(Data supplied)
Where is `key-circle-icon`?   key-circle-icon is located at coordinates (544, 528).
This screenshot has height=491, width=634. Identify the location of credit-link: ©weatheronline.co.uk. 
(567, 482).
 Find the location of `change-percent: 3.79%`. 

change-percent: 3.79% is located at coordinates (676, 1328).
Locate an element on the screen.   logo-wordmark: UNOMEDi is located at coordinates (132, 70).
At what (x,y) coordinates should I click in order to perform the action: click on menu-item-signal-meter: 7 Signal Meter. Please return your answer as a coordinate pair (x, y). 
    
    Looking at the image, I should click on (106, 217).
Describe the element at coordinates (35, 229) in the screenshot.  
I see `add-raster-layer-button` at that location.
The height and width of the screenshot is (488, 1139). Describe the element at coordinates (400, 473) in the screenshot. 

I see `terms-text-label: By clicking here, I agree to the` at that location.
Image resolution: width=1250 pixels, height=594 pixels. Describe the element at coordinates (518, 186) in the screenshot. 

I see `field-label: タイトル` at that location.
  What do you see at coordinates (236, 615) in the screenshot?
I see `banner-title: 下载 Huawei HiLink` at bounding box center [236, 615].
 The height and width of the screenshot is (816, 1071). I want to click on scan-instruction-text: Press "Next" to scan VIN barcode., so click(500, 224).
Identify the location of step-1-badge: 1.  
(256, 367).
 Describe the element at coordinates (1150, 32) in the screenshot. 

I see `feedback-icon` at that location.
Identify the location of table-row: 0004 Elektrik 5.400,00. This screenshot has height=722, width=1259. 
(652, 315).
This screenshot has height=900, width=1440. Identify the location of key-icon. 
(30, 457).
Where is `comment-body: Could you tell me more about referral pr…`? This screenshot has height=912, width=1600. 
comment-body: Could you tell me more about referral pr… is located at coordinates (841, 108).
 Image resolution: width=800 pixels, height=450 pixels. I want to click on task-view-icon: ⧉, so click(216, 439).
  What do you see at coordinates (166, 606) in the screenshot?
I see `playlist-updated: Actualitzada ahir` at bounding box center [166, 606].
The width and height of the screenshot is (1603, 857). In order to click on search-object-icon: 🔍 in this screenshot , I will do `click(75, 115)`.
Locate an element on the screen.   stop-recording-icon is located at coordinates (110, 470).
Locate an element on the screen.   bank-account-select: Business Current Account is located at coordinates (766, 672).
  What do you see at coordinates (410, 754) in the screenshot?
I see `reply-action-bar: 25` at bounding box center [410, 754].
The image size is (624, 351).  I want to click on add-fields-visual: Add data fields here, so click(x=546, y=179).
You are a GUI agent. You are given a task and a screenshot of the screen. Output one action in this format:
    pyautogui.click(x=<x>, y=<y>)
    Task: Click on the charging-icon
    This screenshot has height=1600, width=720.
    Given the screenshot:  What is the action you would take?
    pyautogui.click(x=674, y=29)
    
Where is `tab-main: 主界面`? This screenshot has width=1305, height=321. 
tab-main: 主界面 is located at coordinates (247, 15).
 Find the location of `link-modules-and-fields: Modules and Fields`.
(End Data supplied)
How many lines in the items above contain the string "Identify" with matching capitalization? Reply with the number alone.

4